How can you stay ahead of a curve that you ignored and indulged for the last 20 years? How can you stay ahead of a curve that vigilant experts have been unable to stay close to, let alone ahead of?


John Wiedeman, who last month resigned as the Islanders' radio play-by-man and briefly seemed headed for the Devils to replace John Hennessey, who was let go, has signed on to become the Blackhawks' radio man. Wiedeman, 49 and a strong listen during his five years here, is from the
Chicago area.

 

Hey, those Holiday Inn commercials in which Joe Buck is confronted by a bunch of hallway yahoos is genuinely funny, but are we to believe that Buck, whenever possible, stays in Holiday Inns?

 

If SNY's "Jets' Nation" show is to hold any credibility, the first thing that must be done is to prevail upon panelists, including ex-Jets Greg Buttle and Ray Lucas, to cease referring to the Jets as "we." If they're "we," than we're "us." And then it's We vs.
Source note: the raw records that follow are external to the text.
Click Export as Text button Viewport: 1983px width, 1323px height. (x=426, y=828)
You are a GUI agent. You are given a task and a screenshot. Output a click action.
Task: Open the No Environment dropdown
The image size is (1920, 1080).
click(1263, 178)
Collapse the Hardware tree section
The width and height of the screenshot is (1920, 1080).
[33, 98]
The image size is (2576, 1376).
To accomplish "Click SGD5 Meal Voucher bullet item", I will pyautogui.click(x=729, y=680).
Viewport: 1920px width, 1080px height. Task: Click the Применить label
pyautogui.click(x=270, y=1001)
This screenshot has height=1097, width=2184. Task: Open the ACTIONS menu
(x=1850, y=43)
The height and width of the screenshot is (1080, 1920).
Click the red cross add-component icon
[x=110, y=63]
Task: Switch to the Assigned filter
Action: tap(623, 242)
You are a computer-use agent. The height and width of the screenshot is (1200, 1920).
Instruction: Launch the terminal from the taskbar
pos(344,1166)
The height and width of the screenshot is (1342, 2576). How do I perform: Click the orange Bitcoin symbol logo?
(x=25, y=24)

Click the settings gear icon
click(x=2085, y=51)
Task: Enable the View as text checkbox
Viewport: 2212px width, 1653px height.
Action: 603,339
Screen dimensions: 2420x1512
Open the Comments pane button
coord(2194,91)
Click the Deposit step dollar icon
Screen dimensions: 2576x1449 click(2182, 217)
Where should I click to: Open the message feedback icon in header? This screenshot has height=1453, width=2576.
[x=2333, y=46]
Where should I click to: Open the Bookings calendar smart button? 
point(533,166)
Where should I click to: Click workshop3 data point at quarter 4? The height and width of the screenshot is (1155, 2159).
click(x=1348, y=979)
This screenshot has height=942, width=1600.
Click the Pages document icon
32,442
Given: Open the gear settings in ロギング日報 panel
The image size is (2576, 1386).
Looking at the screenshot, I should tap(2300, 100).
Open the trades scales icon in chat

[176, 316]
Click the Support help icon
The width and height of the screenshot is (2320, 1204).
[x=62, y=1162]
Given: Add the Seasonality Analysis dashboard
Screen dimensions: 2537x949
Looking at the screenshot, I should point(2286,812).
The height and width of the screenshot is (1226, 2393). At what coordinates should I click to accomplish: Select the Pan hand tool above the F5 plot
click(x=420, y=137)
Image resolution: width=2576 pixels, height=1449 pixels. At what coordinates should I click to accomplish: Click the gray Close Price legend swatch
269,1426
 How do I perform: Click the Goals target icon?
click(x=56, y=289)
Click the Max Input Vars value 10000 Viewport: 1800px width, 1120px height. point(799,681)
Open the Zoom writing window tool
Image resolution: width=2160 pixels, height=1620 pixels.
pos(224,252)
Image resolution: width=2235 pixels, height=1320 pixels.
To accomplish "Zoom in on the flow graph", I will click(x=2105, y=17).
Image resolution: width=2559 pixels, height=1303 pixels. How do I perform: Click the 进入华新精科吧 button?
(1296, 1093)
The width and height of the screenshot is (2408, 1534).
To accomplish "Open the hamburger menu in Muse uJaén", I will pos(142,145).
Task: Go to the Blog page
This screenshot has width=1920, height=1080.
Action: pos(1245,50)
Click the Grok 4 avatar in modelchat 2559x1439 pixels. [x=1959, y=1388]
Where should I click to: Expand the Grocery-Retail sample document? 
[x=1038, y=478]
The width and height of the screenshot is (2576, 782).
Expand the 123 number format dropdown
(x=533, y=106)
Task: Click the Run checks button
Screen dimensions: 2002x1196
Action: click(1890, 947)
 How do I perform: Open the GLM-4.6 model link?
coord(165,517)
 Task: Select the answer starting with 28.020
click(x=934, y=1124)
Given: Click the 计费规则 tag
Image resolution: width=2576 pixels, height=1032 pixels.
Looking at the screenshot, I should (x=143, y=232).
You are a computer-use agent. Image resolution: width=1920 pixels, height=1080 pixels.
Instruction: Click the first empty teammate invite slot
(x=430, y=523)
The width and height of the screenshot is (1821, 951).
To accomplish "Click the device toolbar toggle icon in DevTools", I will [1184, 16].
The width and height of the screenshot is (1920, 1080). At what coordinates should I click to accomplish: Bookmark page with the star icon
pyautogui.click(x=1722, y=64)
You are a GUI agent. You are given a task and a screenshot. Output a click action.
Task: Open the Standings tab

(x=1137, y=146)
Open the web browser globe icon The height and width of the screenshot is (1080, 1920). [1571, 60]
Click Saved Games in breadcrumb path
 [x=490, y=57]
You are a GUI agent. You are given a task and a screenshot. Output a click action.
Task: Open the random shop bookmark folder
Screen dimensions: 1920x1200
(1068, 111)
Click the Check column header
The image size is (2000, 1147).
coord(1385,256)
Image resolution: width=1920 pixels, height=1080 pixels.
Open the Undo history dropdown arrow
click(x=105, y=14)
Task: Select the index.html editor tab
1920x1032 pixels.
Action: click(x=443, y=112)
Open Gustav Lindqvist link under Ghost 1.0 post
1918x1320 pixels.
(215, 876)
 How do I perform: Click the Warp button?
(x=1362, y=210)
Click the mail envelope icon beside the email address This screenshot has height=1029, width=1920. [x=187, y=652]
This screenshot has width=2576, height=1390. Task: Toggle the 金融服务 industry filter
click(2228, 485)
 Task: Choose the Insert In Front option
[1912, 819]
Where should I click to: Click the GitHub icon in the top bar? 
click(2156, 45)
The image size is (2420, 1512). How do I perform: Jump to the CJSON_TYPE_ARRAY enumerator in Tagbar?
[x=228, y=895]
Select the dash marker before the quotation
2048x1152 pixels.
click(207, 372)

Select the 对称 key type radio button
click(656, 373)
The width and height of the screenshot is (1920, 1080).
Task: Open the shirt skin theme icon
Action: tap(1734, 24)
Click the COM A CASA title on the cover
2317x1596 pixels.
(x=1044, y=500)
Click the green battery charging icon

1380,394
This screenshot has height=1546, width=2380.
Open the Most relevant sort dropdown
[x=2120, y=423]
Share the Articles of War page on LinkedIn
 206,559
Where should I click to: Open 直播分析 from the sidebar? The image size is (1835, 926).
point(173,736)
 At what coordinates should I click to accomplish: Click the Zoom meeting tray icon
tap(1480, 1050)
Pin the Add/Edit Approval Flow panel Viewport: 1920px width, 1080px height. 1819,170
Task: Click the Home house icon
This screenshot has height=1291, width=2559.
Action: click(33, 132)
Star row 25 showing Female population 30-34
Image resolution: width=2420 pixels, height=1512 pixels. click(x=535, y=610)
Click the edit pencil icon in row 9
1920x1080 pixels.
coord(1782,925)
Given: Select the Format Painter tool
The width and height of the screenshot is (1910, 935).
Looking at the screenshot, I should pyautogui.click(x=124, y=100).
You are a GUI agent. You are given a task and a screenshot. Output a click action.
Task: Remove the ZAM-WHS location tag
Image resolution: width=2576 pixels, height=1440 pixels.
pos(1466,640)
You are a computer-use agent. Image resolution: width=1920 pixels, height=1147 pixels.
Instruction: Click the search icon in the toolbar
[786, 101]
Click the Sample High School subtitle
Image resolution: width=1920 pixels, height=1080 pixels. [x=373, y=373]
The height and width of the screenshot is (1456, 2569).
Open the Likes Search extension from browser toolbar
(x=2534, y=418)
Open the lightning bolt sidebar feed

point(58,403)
Us. ... ESPN's daily, half-hour "Outside the Lines" show next Monday - and until further notice - moves from 12:40 a.m. (on tape) to weekdays, live at 3:30 p.m.

 

Frank Hannigan is one of our favorite guys - and favorite stories.

 

A former United States Golf Association executive, Hannigan was hired by ABC for his knowledgeable, forthright points of view. And then, apparently because ABC was afraid that he'd alienate top players and officials by providing his knowledgeable, forthright points of view, he was buried within ABC's telecasts, as if he had laryngitis.

 

Hannigan is done with TV, meaning he got his voice back. In a column for the online Golf Observer, Hannigan suggests that on-course TV announcers cease the silly and risky business of predicting where shots seem headed, "because the whole world will know in five seconds, anyway."

 

Hannigan also pokes at TV's bent toward analyzing shots and swings in tiny detail:

 

"Jay Haas once said to me that if you froze the swing at impact and told [TV's] technical surgeons to announce where the ball is going, they wouldn't have a clue. Instead, you get, 'That's going right, huh Rog?' That's because the player has recoiled to his left."